ROCm / rccl

ROCm Communication Collectives Library (RCCL)
https://rocmdocs.amd.com/projects/rccl/en/latest/
Other
231 stars 106 forks source link

[Issue]: Unexpected Behavior LL Protocol #1234

Open arkhadem opened 1 week ago

arkhadem commented 1 week ago

Problem Description

Hi Everyone,

I have found a very strange behavior in rccl-rocm-6.1.2 that I cannot understand based on my limited knowledge of LL implementation. The behavior is for AllGather - RING - LL test.

In the LL implementation, each channel has 256 threads. Each thread in each trip, sends/receives 8B data. So each trip of any primitive of LL transfers 256 threads x 8B = 2KB data. I found that if the data size is not divisible by 128B (16 threads), the latency is very high.

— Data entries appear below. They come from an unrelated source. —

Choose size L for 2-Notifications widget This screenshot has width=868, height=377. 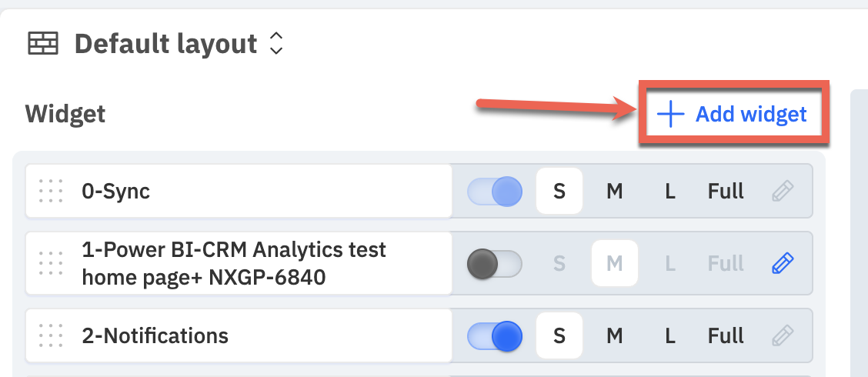669,336
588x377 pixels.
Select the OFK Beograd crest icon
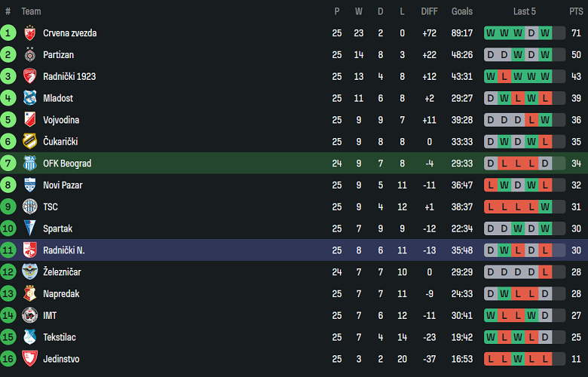click(x=29, y=164)
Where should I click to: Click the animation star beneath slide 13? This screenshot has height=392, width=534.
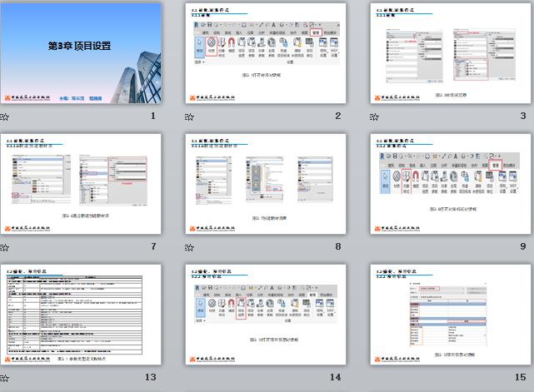[x=4, y=377]
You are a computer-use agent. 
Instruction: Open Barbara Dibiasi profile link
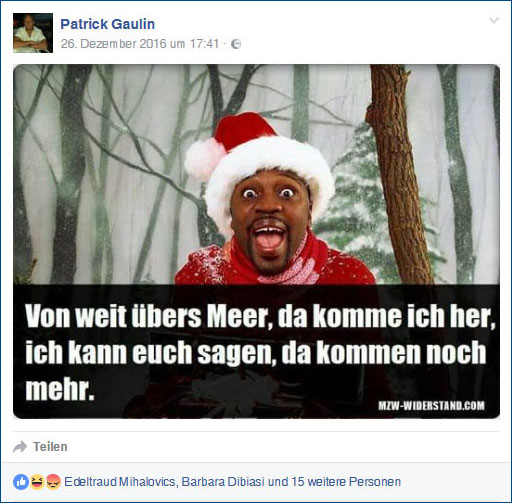pyautogui.click(x=223, y=482)
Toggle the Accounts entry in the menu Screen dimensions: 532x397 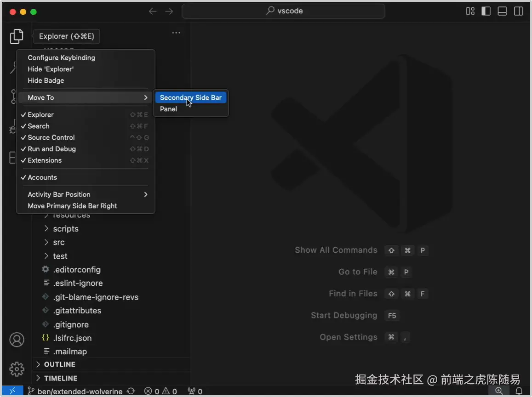[42, 177]
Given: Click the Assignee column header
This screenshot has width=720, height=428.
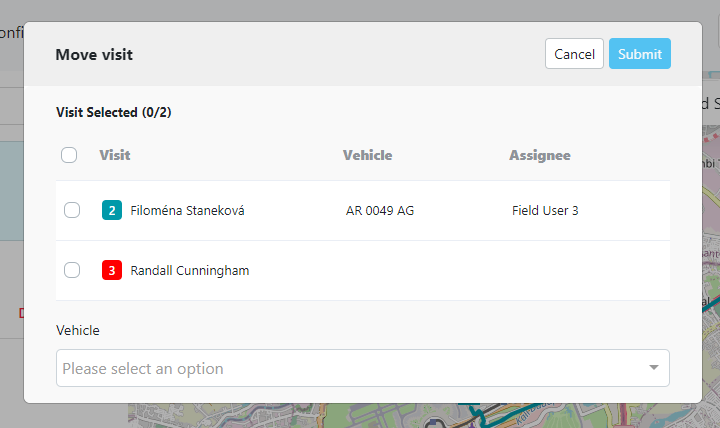Looking at the screenshot, I should pyautogui.click(x=539, y=155).
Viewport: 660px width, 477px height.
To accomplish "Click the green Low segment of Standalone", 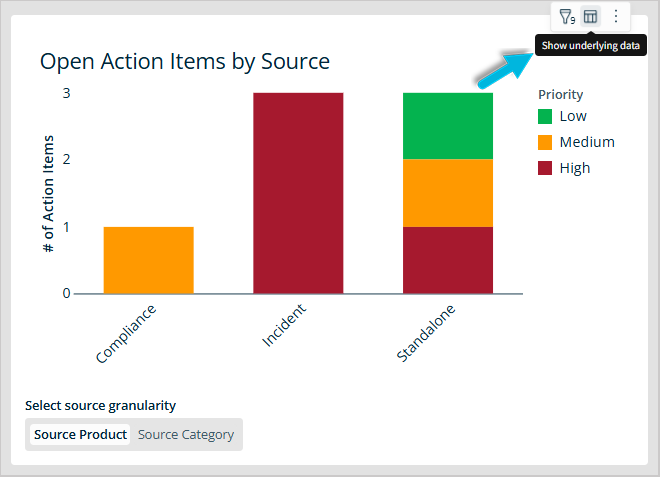I will tap(448, 125).
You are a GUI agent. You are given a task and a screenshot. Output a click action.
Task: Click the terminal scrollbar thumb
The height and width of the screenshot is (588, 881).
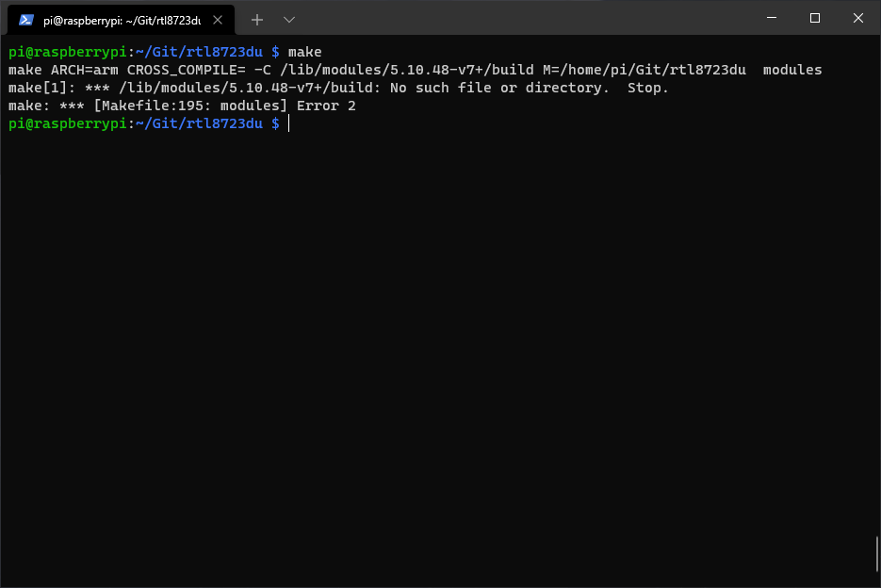click(x=876, y=556)
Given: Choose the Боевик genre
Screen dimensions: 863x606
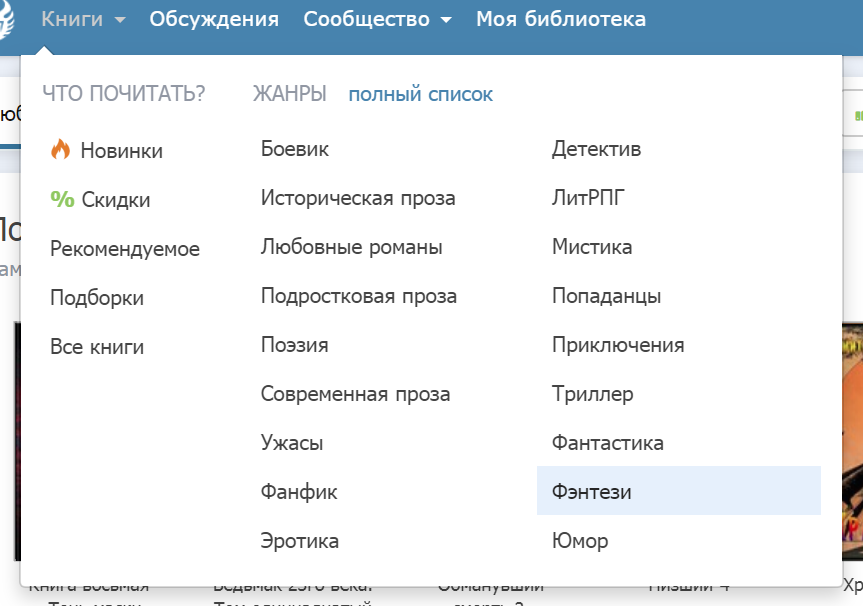Looking at the screenshot, I should pos(294,149).
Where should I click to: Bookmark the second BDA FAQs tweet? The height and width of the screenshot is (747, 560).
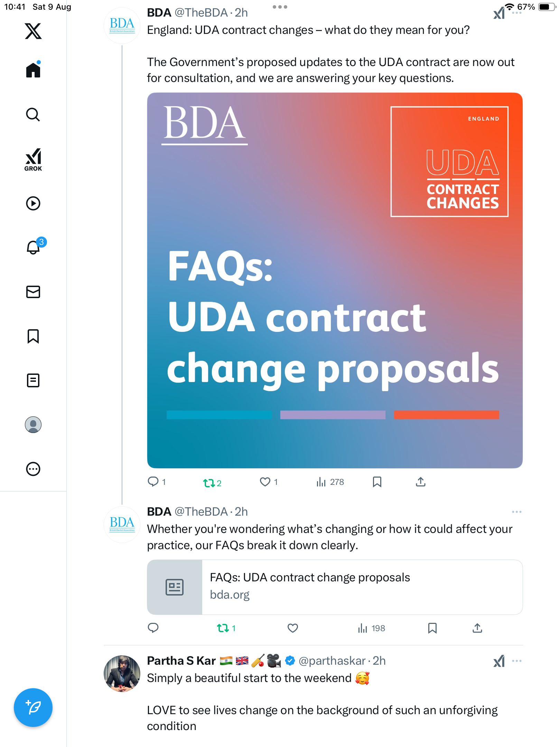click(432, 628)
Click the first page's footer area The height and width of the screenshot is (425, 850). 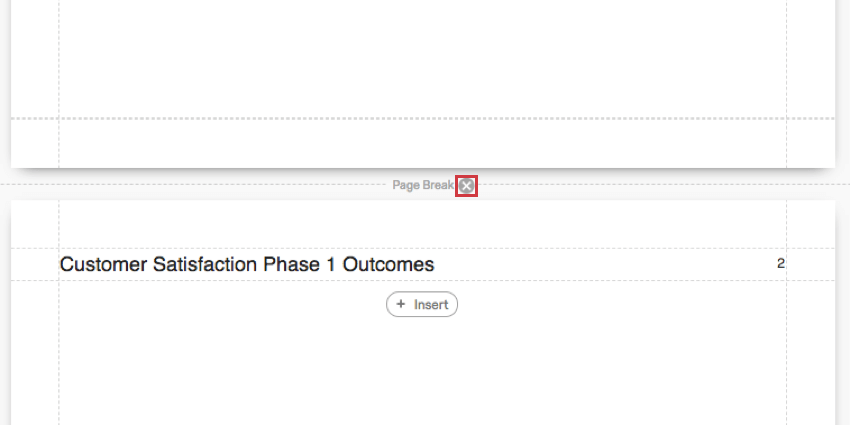420,142

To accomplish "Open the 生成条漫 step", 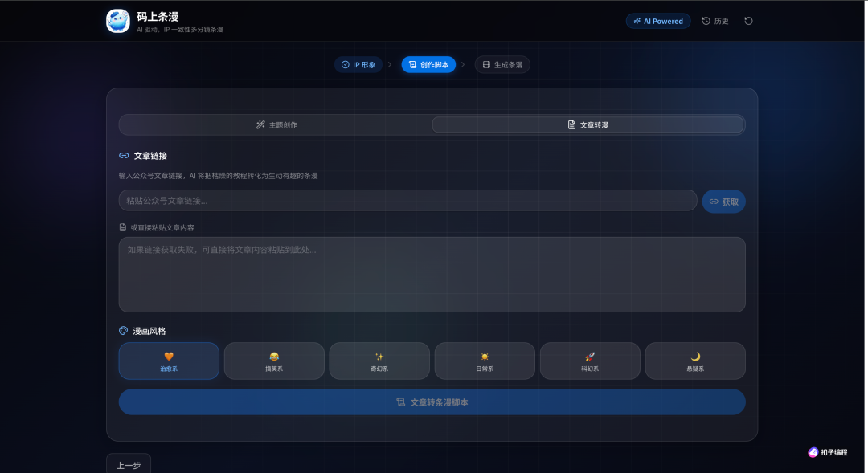I will coord(502,65).
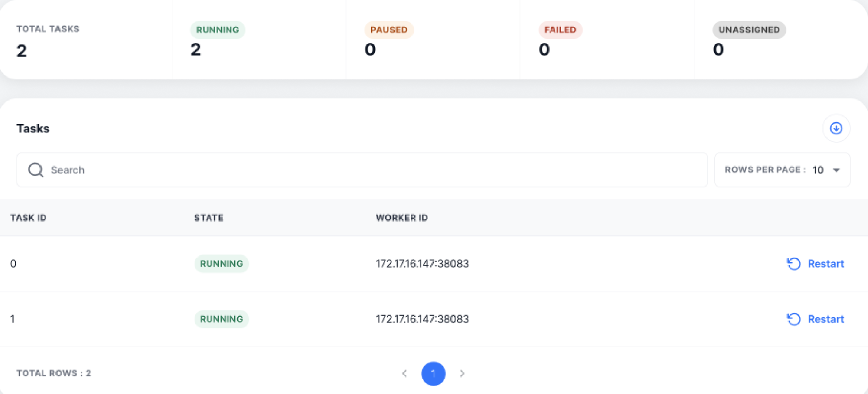Restart task 0 using the Restart link
The image size is (868, 394).
pyautogui.click(x=826, y=264)
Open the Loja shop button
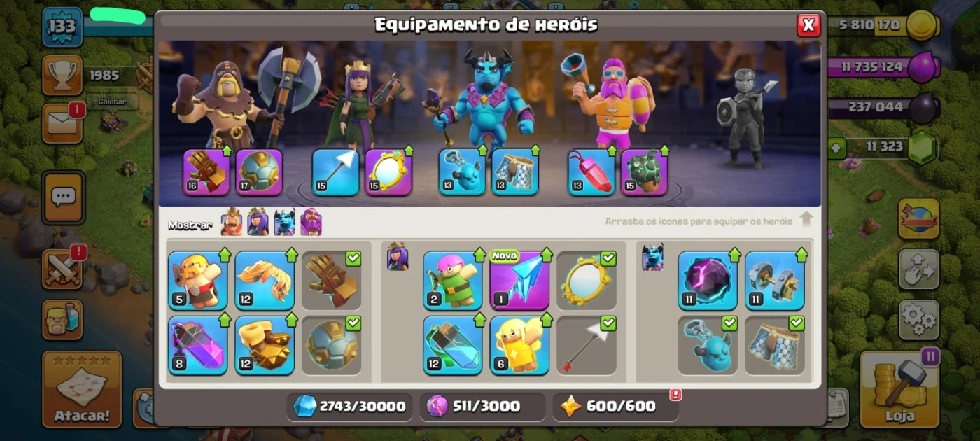The image size is (980, 441). 900,389
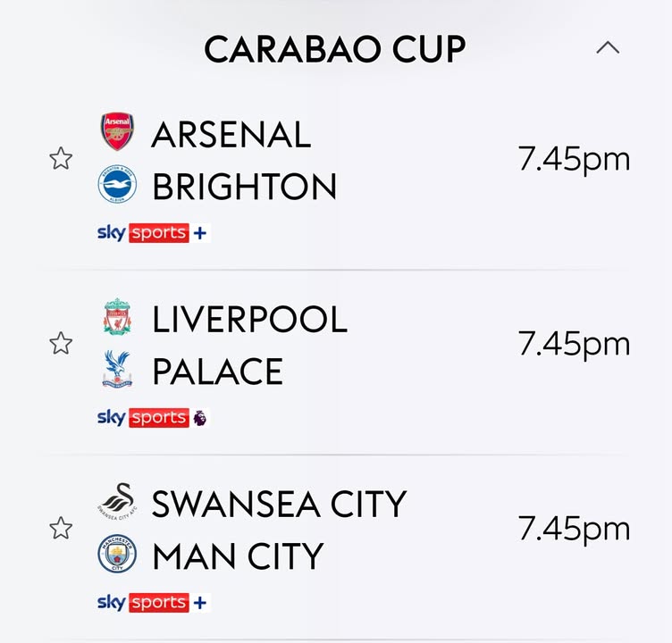Open the BRIGHTON team name
Viewport: 672px width, 643px height.
tap(245, 188)
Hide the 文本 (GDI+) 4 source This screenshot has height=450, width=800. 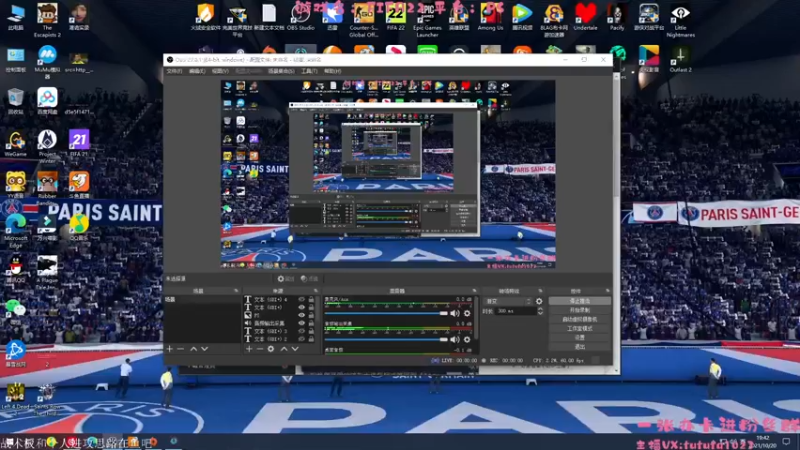click(302, 299)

In the following experiment, I increase the data by 16B in each step, meaning that 2 more threads will transfer data. Every 8 steps (x 2 threads = 16 threads or 1/4 of warp size), the latency is low. Otherwise, latency is huge (~150us difference). Can anyone understand why this is happening?

3MI300X

Sincerely,

Operating System

Ubuntu 22.04.3 LTS (Jammy Jellyfish)

CPU

Intel(R) Xeon(R) Platinum 8480C

GPU

AMD Instinct MI300X

ROCm Version

ROCm 6.1.0

ROCm Component

No response

Steps to Reproduce

Using 3 fully-connected GPUs:

RCCL_MSCCL_ENABLE=0 NCCL_PROTO=LL NCCL_ALGO=RING NCCL_MIN_NRINGS=16 NCCL_MAX_NRINGS=16 LD_LIBRARY_PATH=rccl-rocm-6.1.2/build/release/:$LD_LIBRARY_PATH ./build/all_gather_perf -g 3 -b 50331648 -e 50334720 -i 48 -s 1

(Optional for Linux users) Output of /opt/rocm/bin/rocminfo --support

No response

Additional Information

No response

gilbertlee-amd commented 4 days ago

Hi @arkhadem,

Thanks for reporting this - I've created an internal ticket to look into this and will update this ticket when we have some information about it.